*ÉNONCÉ*: Reprenez les lignes depuis celle qui contient « The height and width of the screenshot is (907, 640). » jusqu'à la dernière, en remplaçant « checkbox » par « tick box » sans rien modifier d'autre.

*LIGNES FOURNIES*:

%%

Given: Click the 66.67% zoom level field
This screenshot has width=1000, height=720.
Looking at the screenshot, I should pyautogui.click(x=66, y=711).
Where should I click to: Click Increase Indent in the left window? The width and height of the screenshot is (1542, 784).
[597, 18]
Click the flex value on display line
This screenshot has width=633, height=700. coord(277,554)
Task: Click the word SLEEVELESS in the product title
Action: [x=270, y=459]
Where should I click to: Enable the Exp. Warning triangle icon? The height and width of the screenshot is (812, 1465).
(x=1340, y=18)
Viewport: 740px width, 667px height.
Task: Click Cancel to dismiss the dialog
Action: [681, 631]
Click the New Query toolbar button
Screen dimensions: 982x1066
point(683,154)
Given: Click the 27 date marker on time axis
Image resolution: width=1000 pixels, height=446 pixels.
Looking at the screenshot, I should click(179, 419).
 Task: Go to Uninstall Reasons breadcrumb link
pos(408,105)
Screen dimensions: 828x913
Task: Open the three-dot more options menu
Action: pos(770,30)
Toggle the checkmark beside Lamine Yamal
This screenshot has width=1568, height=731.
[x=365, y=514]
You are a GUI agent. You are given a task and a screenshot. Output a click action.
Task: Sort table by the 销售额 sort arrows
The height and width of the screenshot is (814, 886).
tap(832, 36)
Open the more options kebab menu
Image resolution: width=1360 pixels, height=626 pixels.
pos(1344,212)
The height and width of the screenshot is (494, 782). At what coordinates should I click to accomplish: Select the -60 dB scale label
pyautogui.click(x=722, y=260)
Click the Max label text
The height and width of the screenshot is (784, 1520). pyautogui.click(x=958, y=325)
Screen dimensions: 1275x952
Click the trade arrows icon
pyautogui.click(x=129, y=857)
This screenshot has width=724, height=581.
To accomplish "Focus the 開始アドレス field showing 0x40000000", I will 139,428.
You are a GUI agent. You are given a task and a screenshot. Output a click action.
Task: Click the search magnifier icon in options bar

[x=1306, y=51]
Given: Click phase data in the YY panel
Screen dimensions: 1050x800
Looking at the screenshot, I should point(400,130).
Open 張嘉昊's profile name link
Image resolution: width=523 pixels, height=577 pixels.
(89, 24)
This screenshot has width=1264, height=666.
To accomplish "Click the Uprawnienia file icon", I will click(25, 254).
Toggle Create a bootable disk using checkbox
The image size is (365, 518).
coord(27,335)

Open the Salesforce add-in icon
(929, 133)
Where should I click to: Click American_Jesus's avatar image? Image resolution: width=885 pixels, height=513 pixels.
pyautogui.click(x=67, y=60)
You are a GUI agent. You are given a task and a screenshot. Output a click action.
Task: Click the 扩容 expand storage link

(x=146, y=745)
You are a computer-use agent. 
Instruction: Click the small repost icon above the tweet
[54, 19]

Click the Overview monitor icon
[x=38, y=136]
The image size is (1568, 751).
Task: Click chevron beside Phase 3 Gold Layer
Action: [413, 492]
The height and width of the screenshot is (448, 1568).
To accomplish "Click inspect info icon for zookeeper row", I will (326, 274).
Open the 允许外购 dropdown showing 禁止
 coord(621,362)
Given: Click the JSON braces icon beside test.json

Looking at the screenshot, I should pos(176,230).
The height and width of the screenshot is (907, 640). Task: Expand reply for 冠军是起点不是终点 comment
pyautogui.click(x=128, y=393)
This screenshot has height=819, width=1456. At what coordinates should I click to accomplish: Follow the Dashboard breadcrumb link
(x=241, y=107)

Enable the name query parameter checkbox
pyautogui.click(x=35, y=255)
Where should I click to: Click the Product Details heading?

%%

*RÉSULTAT ATTENDU*:
The height and width of the screenshot is (907, 640). Task: Expand reply for 冠军是起点不是终点 comment
pyautogui.click(x=128, y=393)
This screenshot has height=819, width=1456. At what coordinates should I click to accomplish: Follow the Dashboard breadcrumb link
(x=241, y=107)

Enable the name query parameter tick box
pyautogui.click(x=35, y=255)
Where should I click to: Click the Product Details heading?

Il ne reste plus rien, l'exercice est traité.